Thus, we have independently confirmed the association between UMOD
rs12917707 and ESRD in a large case-control study. It was of similar direction and magnitude as previously reported [14
], and in a meta-analysis of our results and the cited data convincing statistical significance was reached.
We did not find an association between rs12917707 genotype and etiology of ESRD. This suggests a universal, non-specific effect of the SNP on renal function decline irrespectively of underlying primary disease. A previous study described interaction between UMOD
variant rs4293393 (in perfect LD with rs12917707) and age [12
]. We, however, did not observe interaction with age or sex in our population.
Importantly, the observed relationship of the UMOD variant with ESRD in native kidneys did not translate into association with renal function loss in the transplanted kidney as we did not find an association between the donor rs12917707 and GF. Although the SNP effect on GF was direction-consistent with the case-control analysis and suggestive of a protective trend, the results were not statistically significant. It might indicate true absence of an association and differential involvement of UMOD in the pathophysiology of native and transplanted kidneys, or point to the fact that our longitudinal study was underpowered to detect the genetic effect due to the moderate sample size.
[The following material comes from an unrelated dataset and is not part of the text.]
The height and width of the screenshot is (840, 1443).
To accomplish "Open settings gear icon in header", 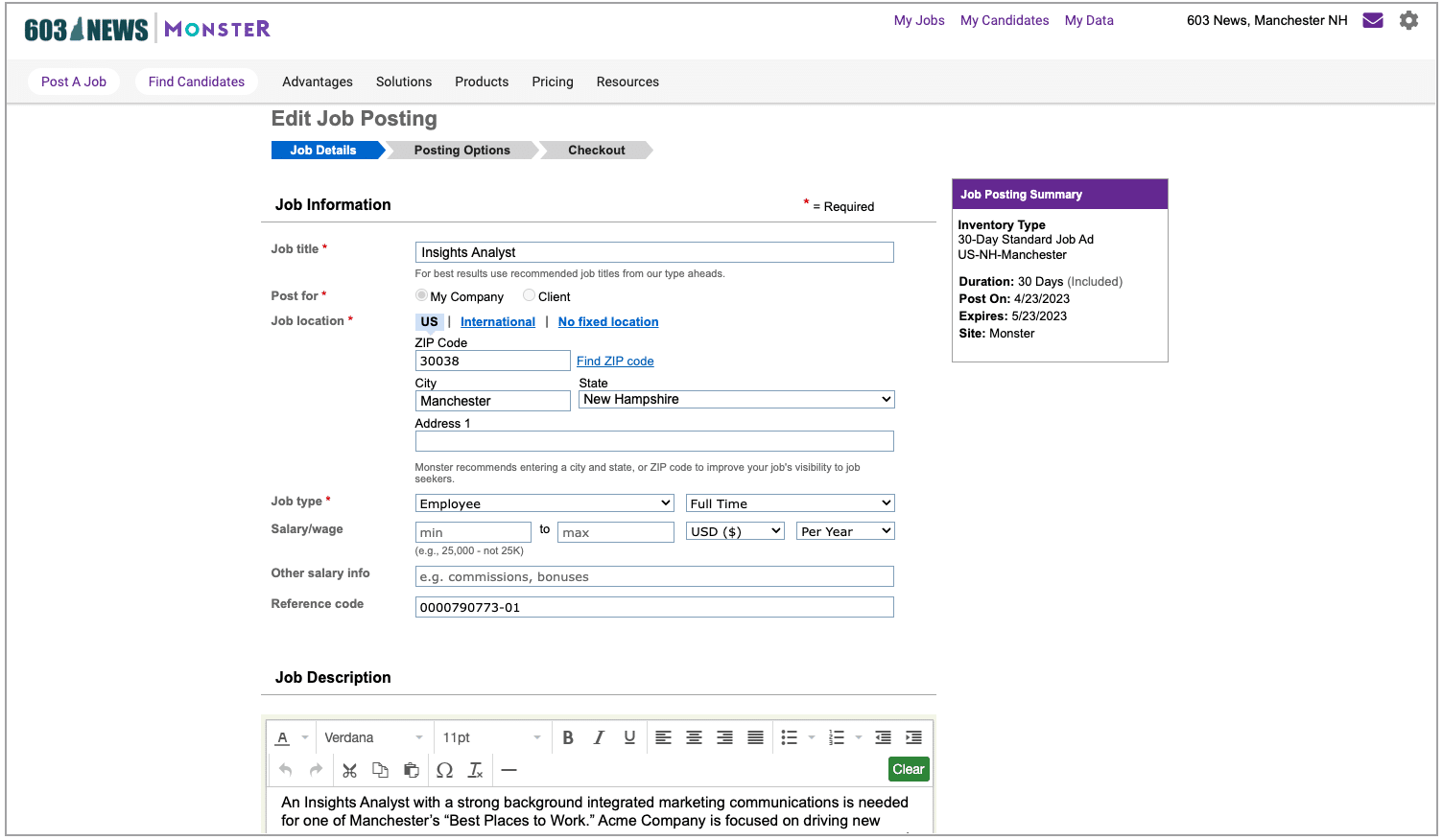I will coord(1408,20).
Remarkably, uromodulin urinary levels in patients after renal transplantation were associated with donor UMOD rs12917707 genotype. The subset of transplant recipients, in which urinary uromodulin was studied, was representative of the whole sample in terms of MAF and genotypes distribution. Uromodulin concentrations were significantly lower in recipient-carriers of the donor rs12917707 minor allele as compared to non-carriers. Thus, the genetic effect on uromodulin urinary level that was previously found in the native kidneys was reproduced in the transplanted kidneys, with similar direction of effect. This implies that it is indeed the UMOD genotype of the kidney that associates with uromodulin production.
Several arguments support the genetic analysis of a kidney transplant cohort. First, a case-control study with kidney donors, instead of the general population, as controls may have augmented statistical power to reveal the subtle genetic effects expected from common variants. Second, a transplant population provides the opportunity to study renal function loss in both native and transplanted kidneys through investigation of ESRD before and GF after transplantation. Finally, uniqueness and elegance of a transplantation setting is that it enables to test effects of both recipient and donor genotype on phenotype and thus discriminate between local (intra-renal) and systemic (extra-renal) processes.
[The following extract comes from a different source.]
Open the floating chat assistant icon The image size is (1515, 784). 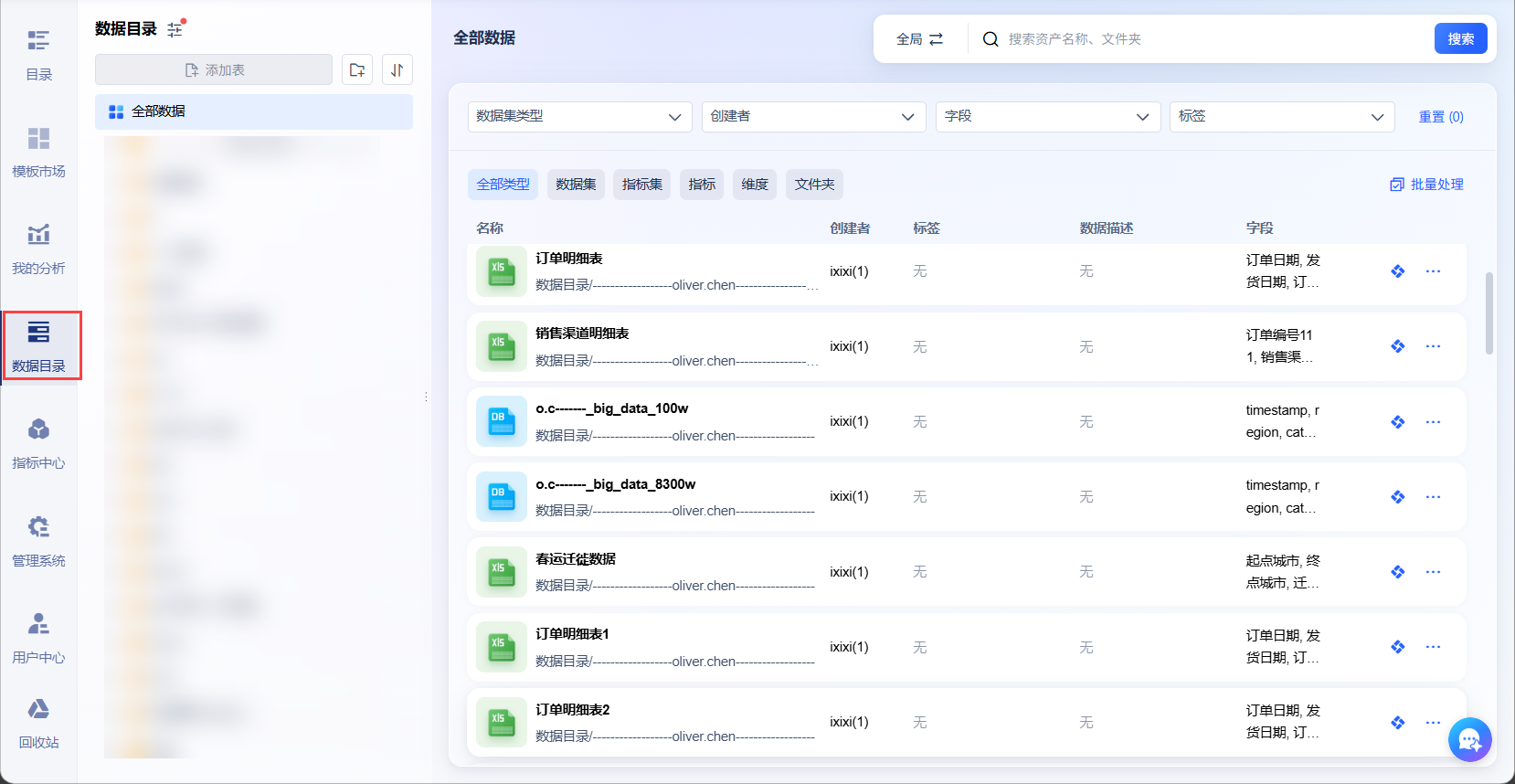point(1469,740)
The strengths of our study include the cohort’s size, its wide spectrum of underlying primary kidney disease and the specific design. However, some limitations deserve to be mentioned. Our longitudinal study may have been underpowered to detect significant SNP effect on GF. Power limitations also exist for the analysis of specific ESRD etiologies. Further, the analysis of the risk for ESRD is cross-sectional and needs to be confirmed by longitudinal studies studying incident ESRD. Unfortunately, the design and performance of such studies in CKD patients is challenging, and thus these are only emerging [22
]. We did not have information on patients ethnicity, however, a reliable estimate for an average patient population in our region is that over 90% of the individuals are of European ancestry. Subsequently, our results are not generalizable to other ethnicities. Urinary uromodulin in renal transplant recipients was measured at different time points ranging from 1 to 9
years after transplantation. For those patients with presence of residual native kidney function, we cannot exclude a possible confounding effect of recipient rs12917707 genotype on urinary uromodulin concentration. However, this would have biased results to a null effect, while we have detected a significant association.
In summary, we have independently confirmed the association between genetic variation at the UMOD locus and ESRD. Also, donor kidney genotype was significantly associated with urinary uromodulin concentration in renal transplant recipients providing evidence that genetic make-up of the kidney determines this intermediate phenotype. Further research, including targeted sequencing of the region, bioinformatic analyses and functional experiments, is required to unravel the mechanisms by which common genetic variation at UMOD cause kidney disease.